Collected data:
---*---

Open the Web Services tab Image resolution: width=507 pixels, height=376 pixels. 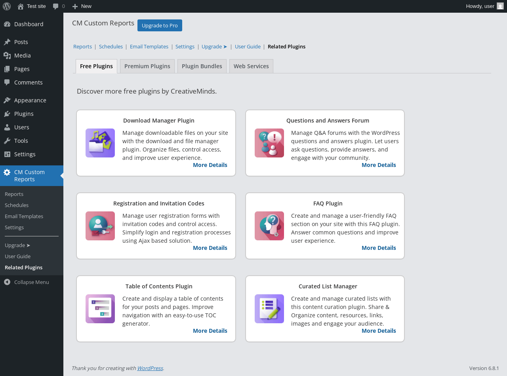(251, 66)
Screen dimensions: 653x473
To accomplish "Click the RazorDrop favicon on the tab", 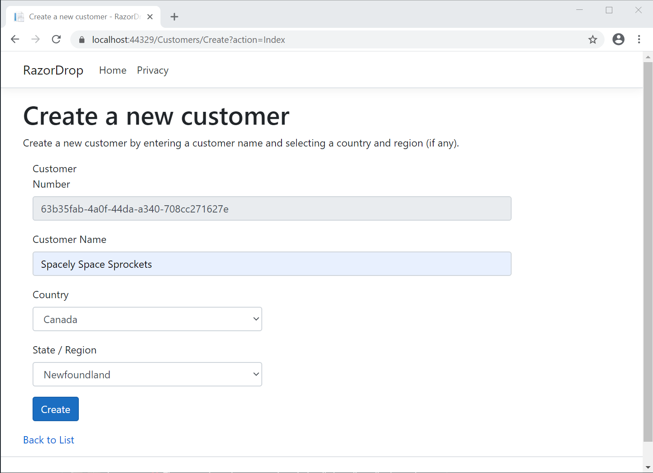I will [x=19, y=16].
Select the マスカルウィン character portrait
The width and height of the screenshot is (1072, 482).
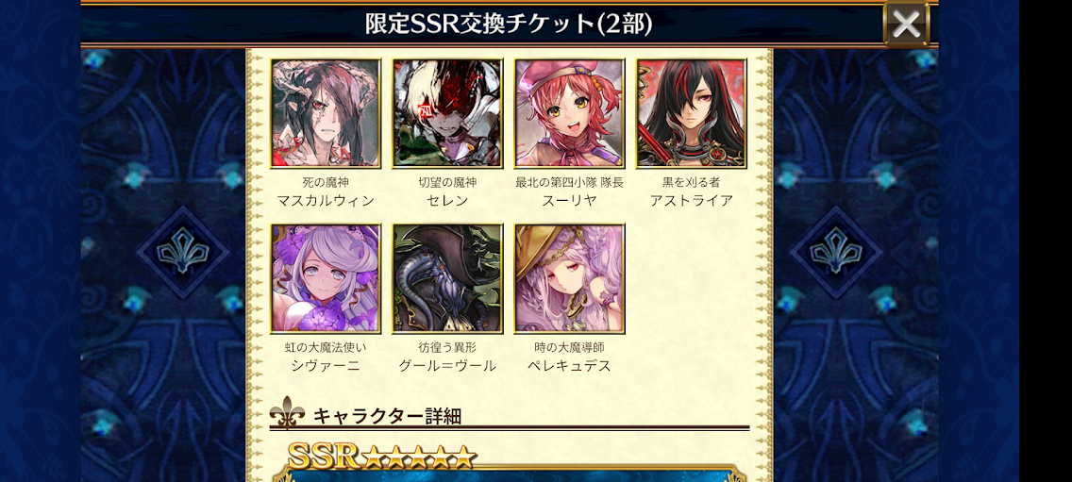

---*---

Directions for this task: The lines to copy begin at the one containing "Select the マスカルウィン character portrait" and end at the last line of the records. Set down exactly those lines and no others, both ends included, and omit all pictures.

Your response:
Select the マスカルウィン character portrait
The width and height of the screenshot is (1072, 482).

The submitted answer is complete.